The other book I’ve been enjoying is Fantastic Four. Two issues into Mark Millar’s story arc, I’m enjoying the conflict that is being set up. I suspect that the new creative team is going to bring us along on big adventures and can’t wait.

And finally (in terms of comics) is the Hulk books. The Incredible Herc has been fun and Hulk Red has been interesting too. I suspect that we’re not too far off from the Hulk coming back in style. I like the subtle touches such as Clay Quartermain being around. I just wish he was a little more like the character from 10 or so years ago when he, Rick Jones, and the Hulk were on the road.

In terms of books, I just finished Generation X by Douglas Coupland. Boy, he was ahead of his time when he wrote that book in 1991. Reading it today I feel better. I’m not as weird as I thought I was…

Current reading includes Gentlemen of the Roadby Michael Chabon, The Last Defenders, Northlanders, and some New Yorkers and National Geographic Travellers. I’ve also got a CD wish list that I plan on cycling through. I’ll let you know if I hear anything good.

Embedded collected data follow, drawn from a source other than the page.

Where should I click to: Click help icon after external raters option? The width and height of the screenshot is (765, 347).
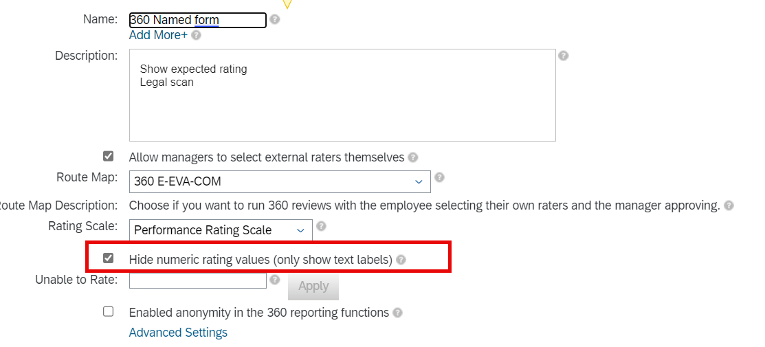tap(413, 157)
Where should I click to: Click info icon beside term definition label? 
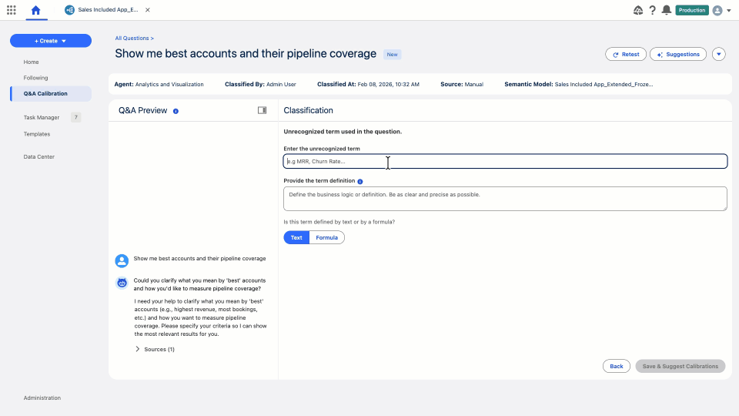pos(360,181)
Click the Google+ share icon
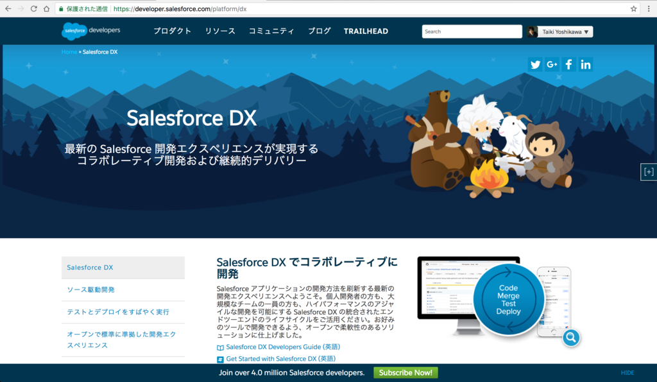The image size is (657, 382). tap(552, 64)
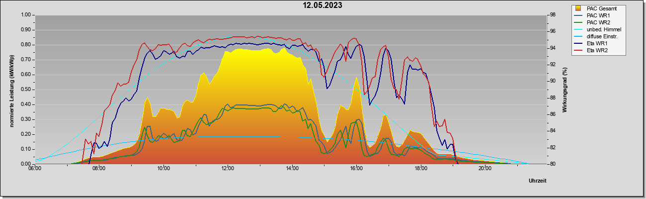646x199 pixels.
Task: Click the 06:00 time axis label
Action: [x=35, y=169]
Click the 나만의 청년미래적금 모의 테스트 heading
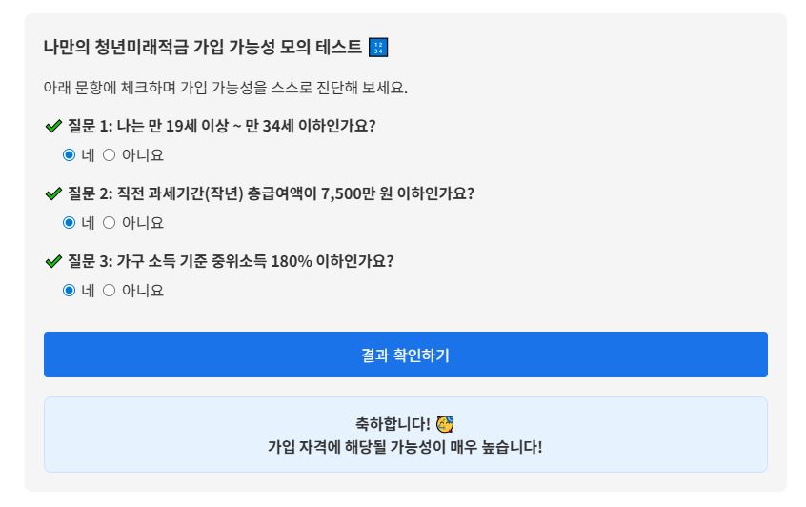 click(x=203, y=48)
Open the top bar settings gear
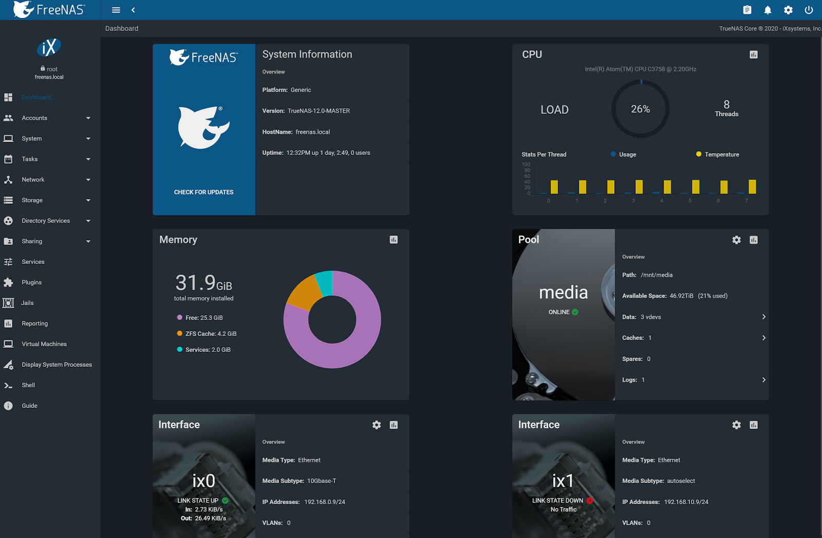The height and width of the screenshot is (538, 822). click(788, 10)
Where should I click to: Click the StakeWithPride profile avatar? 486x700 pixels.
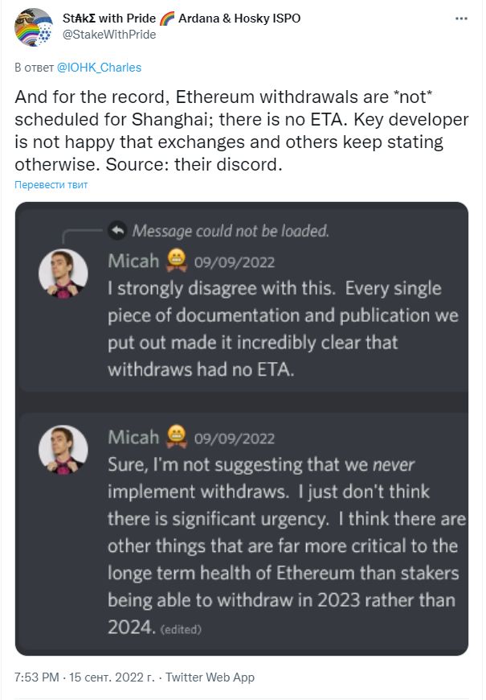tap(34, 27)
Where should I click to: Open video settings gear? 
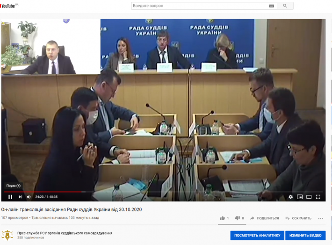(x=290, y=197)
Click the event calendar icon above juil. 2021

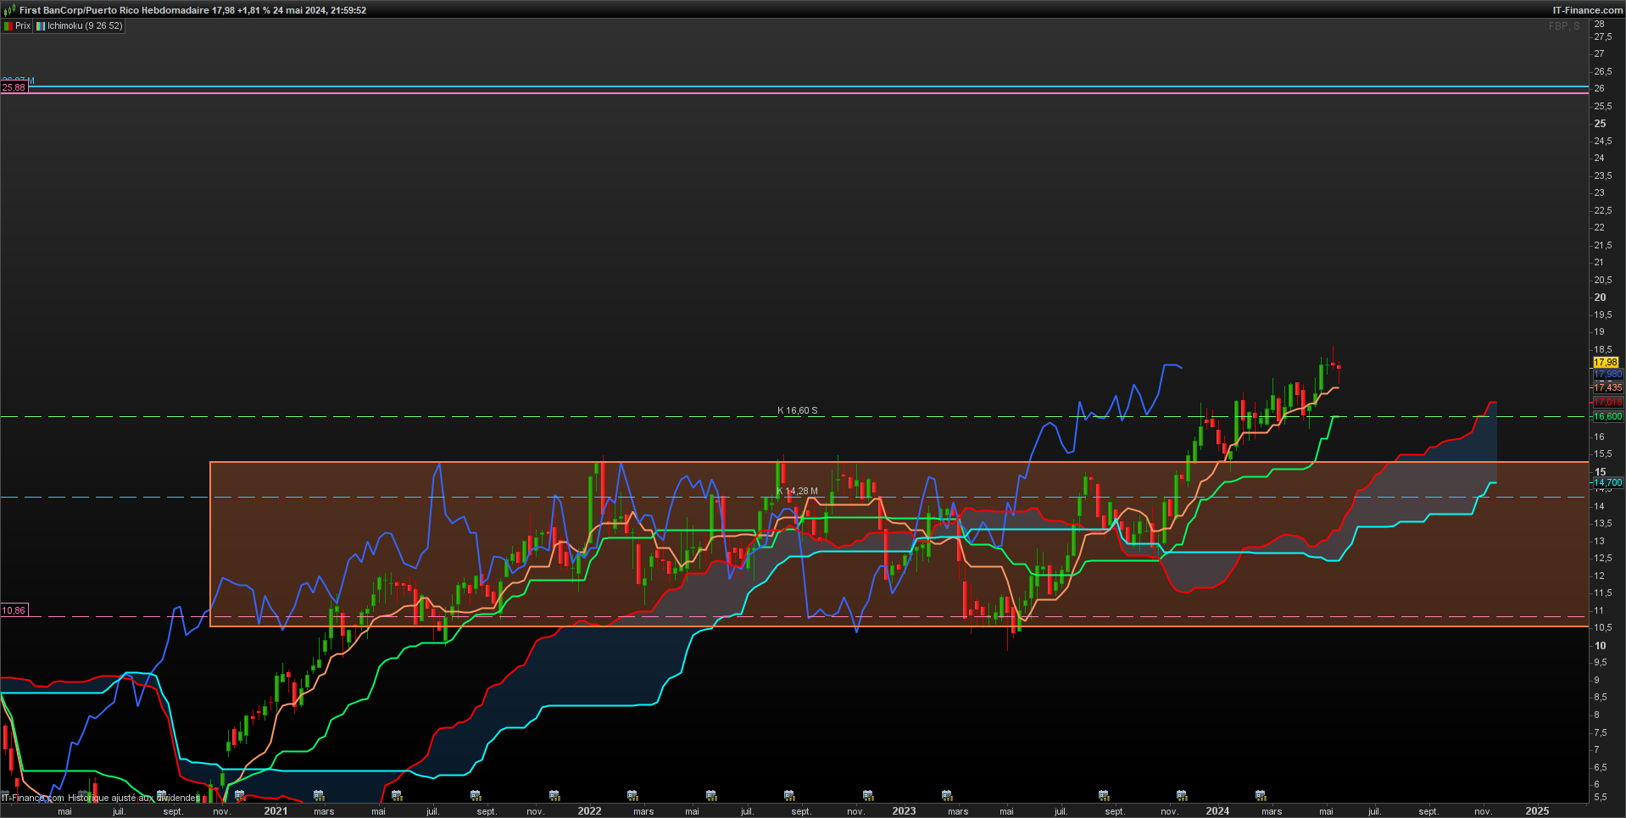point(397,795)
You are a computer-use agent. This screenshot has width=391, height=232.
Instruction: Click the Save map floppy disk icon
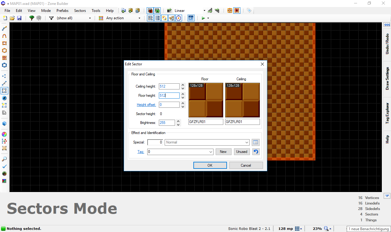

Two Great Tastes that Taste Great Together

12 02 2008

The Coen Brothers seem to be on board to produce a film version of Michael Chabon’s Yiddish Policeman’s Union. This was a very good book with the potential to be an entertaining and interesting movie. For you comic book fans, I’d heartily endorse another of Chabon’s books, The Amazing Adventures of Kavalier & Clay. It’s a great story set in the Golden Age and Silver Age of Comics. It’s a great read and a difficult book to put down.